Para Kant, talvez a filosofia tivesse sido capaz de sair da caverna de Platão. No entanto, seguindo Hume, isso não significava que realmente tínhamos ferramentas suficientes para acessar o mundo como ele é (númeno).
Em contrapartida, supera o relativismo ao qual os empiristas nos precipitam. “Kant preserva a impressão das percepções sensíveis registradas pela intuição, mas a inclui em formas e esquemas que não são dados pela sensibilidade, mas estabelecidos pelo sujeito”.
O imperativo categórico: a base da ética de Kant
Kant entende a ética como uma expressão da racionalidade humana. Se o leitor curioso quiser ler a sua exposição original, poderá encontrá-la na Crítica da Razão Prática e Fundamentos da Metafísica dos Costumes – obras para digerir com muito mais calma que este artigo, embora não sejam, de todas as obras do filósofo, as que mais testam a nossa compreensão de leitura. Por outro lado, o imperativo categórico representa o amadurecimento da ética, assim como o Iluminismo poderia ter sido o amadurecimento do conhecimento.
A ética de Kant é tão poderosa porque transcende circunstâncias, individualidades e condicionalidades. Tampouco é uma ética que esgota a liberdade da pessoa. Pelo contrário, é garantia, porque adquire sentido justamente nesta liberdade. Enfim, destaca-se por ser um fim em si mesma, não está sujeita à felicidade, ao amor ou ao prazer. Não é um meio para nos sentirmos bem, nem um colchão confortável para a nossa autoestima.
Seguir a ética de Kant – formal e universal – exige esforço. Não é algo que surge naturalmente. Portanto, o nosso compromisso com ela é o dever, a obrigação, o imperativo.
Seus ensinamentos
“Aja apenas de maneira que possa esperar que a máxima da sua ação se torne uma lei universal”. Em outras palavras, o seu jeito de agir será aprovado pela ética de Kant quando satisfizer o desejo de que todos ajam da mesma forma. Esta é a Revolução Copernicana de Kant: a ética não existe como um produto da liberdade, da imoralidade ou da existência de Deus, mas justifica a existência do restante dos elementos.
Assim, se olharmos para o mundo, perceberemos que a ética de Kant está longe de imperar.
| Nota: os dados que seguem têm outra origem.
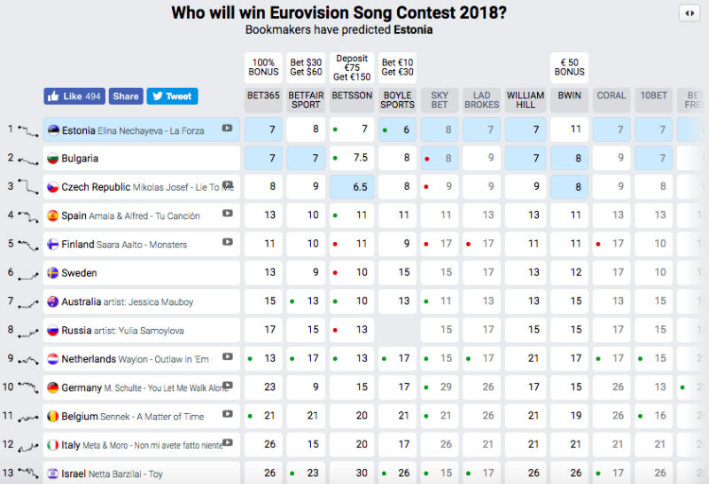Select the WILLIAM HILL column header
This screenshot has width=709, height=484.
(x=526, y=100)
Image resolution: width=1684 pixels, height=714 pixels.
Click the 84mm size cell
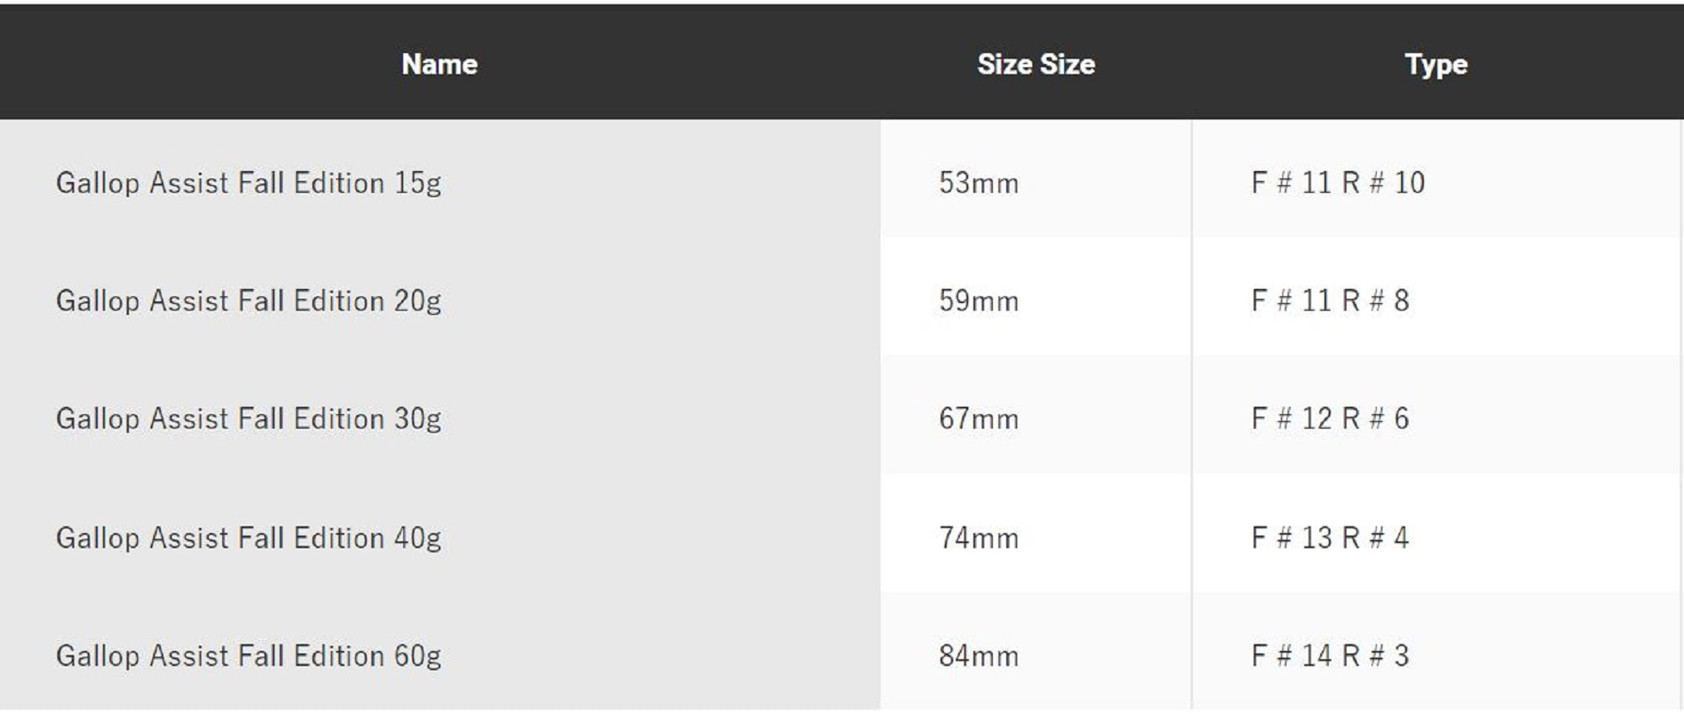[x=978, y=655]
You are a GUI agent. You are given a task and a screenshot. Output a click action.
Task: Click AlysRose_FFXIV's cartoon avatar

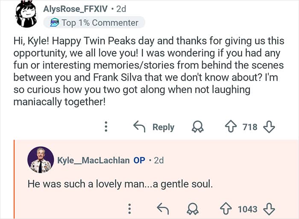(26, 14)
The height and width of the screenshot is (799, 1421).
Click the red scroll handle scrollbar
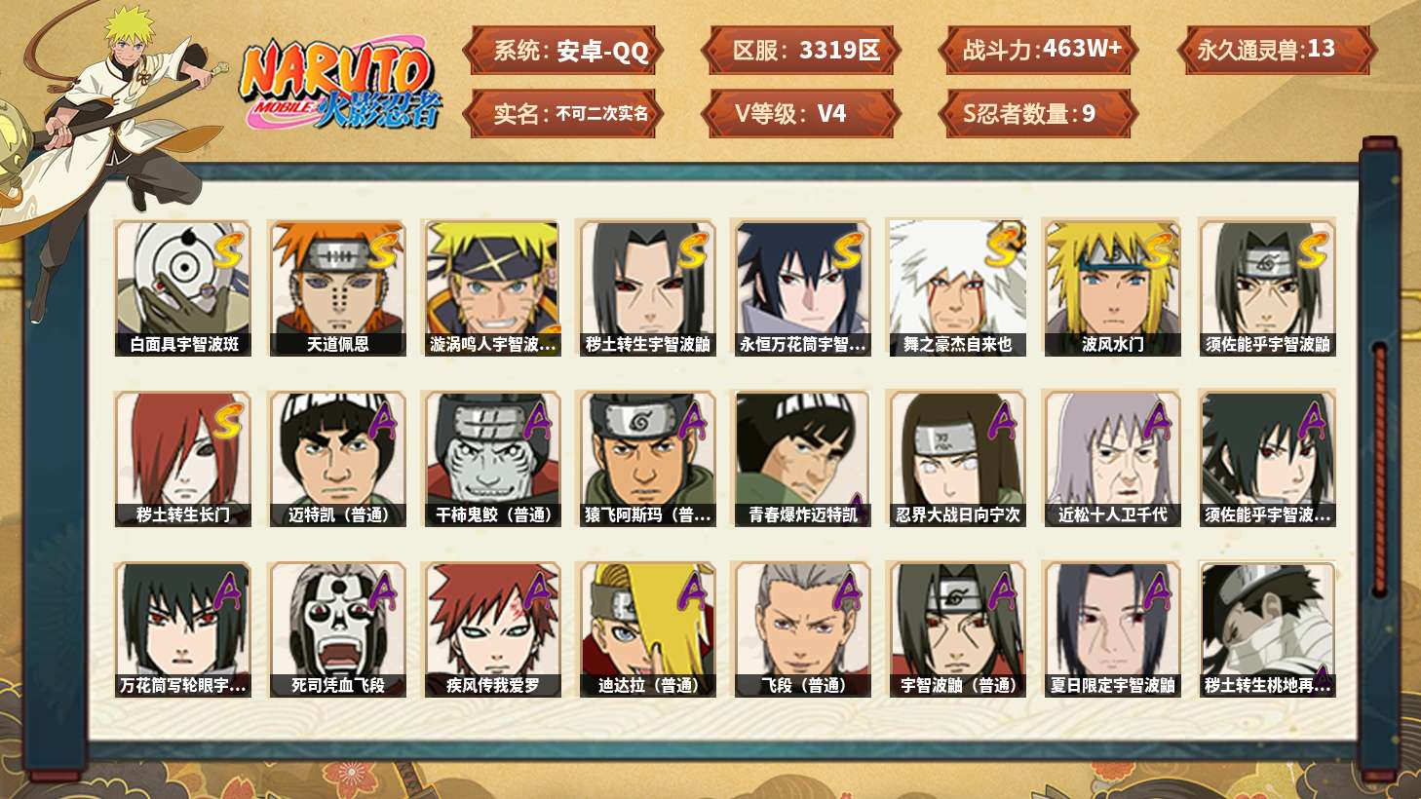(x=1379, y=470)
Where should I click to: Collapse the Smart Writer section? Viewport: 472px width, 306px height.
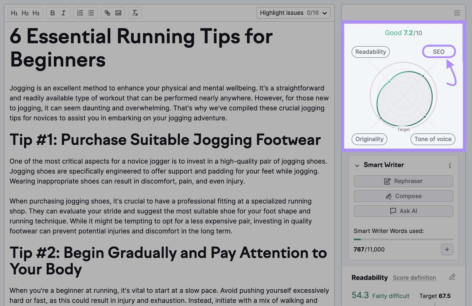tap(357, 165)
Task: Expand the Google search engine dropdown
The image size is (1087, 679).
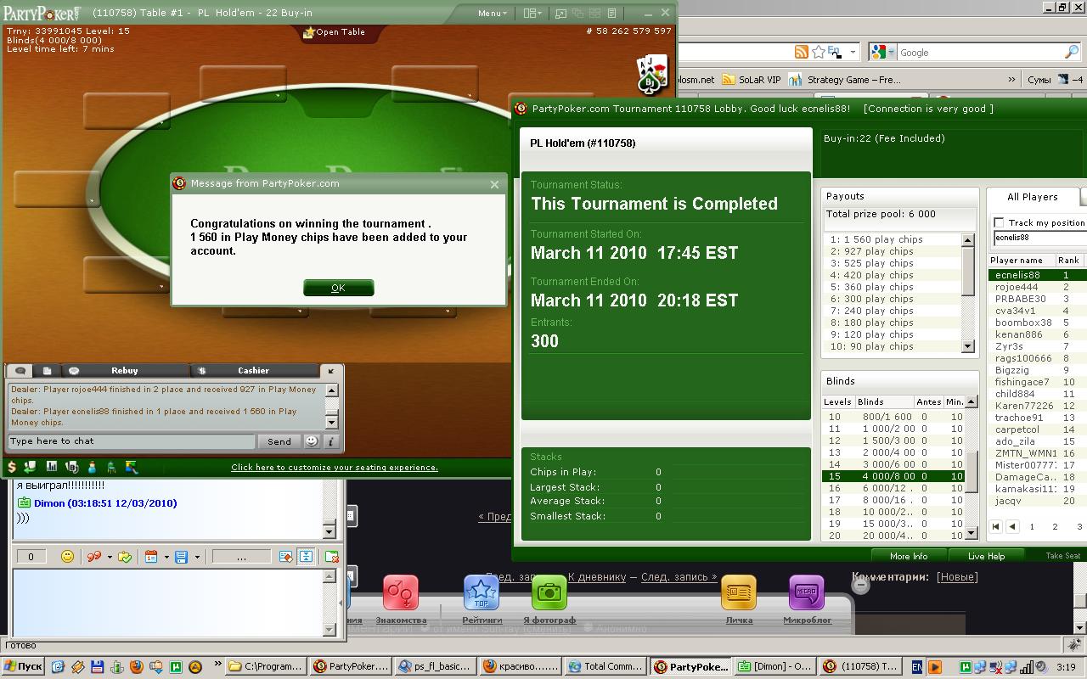Action: [x=882, y=53]
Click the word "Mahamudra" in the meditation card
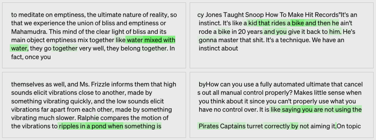The width and height of the screenshot is (376, 140). pyautogui.click(x=28, y=31)
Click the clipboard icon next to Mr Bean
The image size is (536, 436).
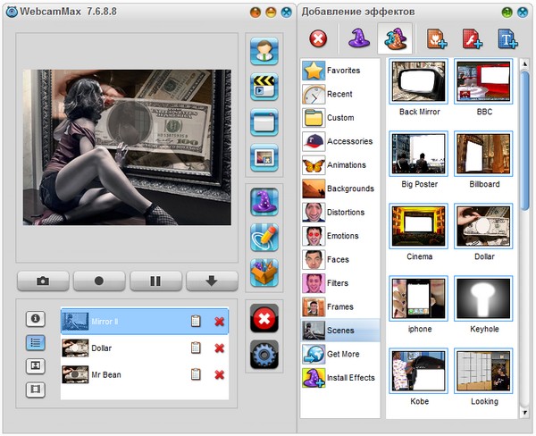tap(196, 373)
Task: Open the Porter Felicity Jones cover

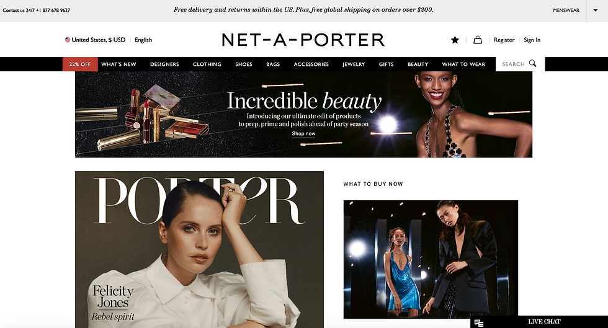Action: pos(199,249)
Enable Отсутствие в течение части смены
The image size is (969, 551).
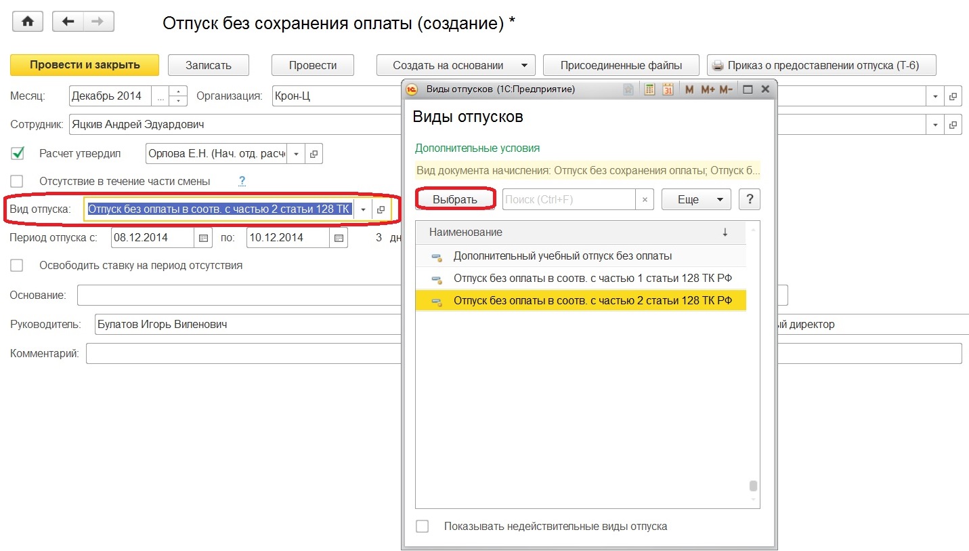(18, 182)
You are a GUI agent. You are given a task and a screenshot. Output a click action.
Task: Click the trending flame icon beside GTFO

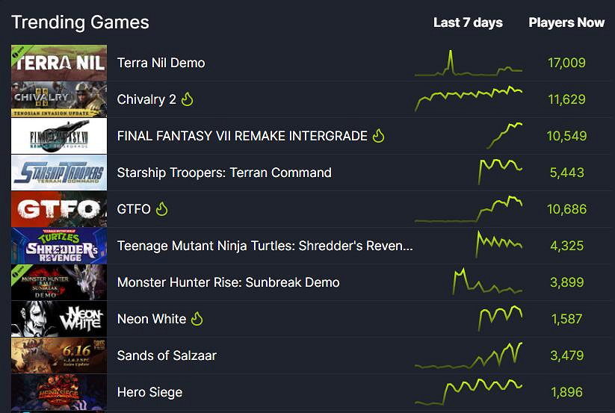click(x=162, y=209)
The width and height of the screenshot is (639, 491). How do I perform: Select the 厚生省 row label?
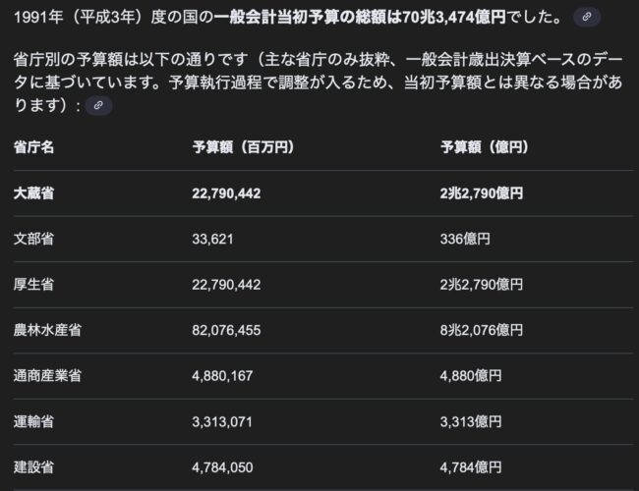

O poder, ou a aspiração pelo poder, o medo da incerteza, a necessidade de segurança, parecem ser motivações muito mais poderosas do que agir com a intenção honesta de que essa forma de agir é universal.
Damos “boas-vindas” aos visitantes, se trouxerem dinheiro para gastar; assinamos a paz quando ela é mais cara do que a guerra; apostamos na verdade se ela nos der mais lucro do que a mentira. Kant morreu há mais de duzentos anos, mas provavelmente ainda não começamos a entender a sua mensagem.